Topological Echoes of Primordial Physics in the Universe at Large Scales
This work provides a new method for cosmologists to detect and constrain primordial non-Gaussianities, which are crucial for understanding the early universe, by analyzing the topological features of large-scale cosmic structures.
This paper developed a pipeline using persistent homology to characterize and constrain initial conditions in cosmology, specifically non-Gaussianities (NG) of primordial density perturbations. They successfully detected mild non-Gaussianity ($f_{\rm NL}^{\rm loc}=10$) at 97.5% confidence in approximately 85% of simulated cosmic volumes.
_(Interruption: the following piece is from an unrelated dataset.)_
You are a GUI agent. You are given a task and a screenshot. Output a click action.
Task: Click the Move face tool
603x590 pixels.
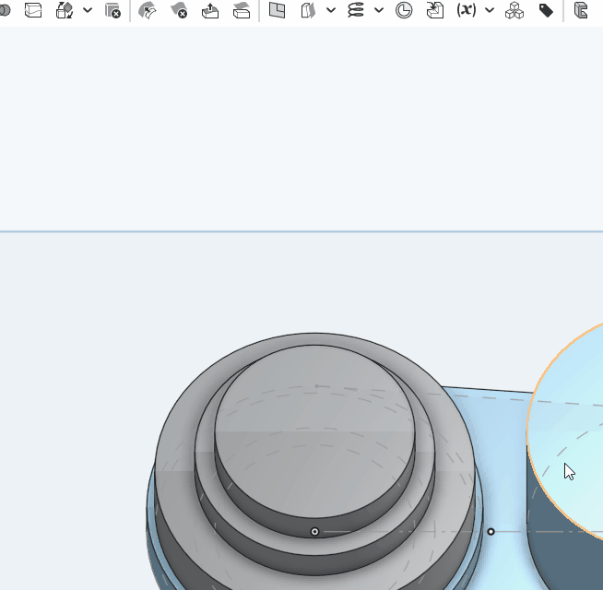coord(210,11)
We present a pipeline for characterizing and constraining initial conditions in cosmology via persistent homology. The cosmological observable of interest is the cosmic web of large scale structure, and the initial conditions in question are non-Gaussianities (NG) of primordial density perturbations. We compute persistence diagrams and derived statistics for simulations of dark matter halos with Gaussian and non-Gaussian initial conditions. For computational reasons and to make contact with experimental observations, our pipeline computes persistence in sub-boxes of full simulations and simulations are subsampled to uniform halo number. We use simulations with large NG ($f_{\rm NL}^{\rm loc}=250$) as templates for identifying data with mild NG ($f_{\rm NL}^{\rm loc}=10$), and running the pipeline on several cubic volumes of size $40~(\textrm{Gpc/h})^{3}$, we detect $f_{\rm NL}^{\rm loc}=10$ at $97.5\%$ confidence on $\sim 85\%$ of the volumes for our best single statistic. Throughout we benefit from the interpretability of topological features as input for statistical inference, which allows us to make contact with previous first-principles calculations and make new predictions.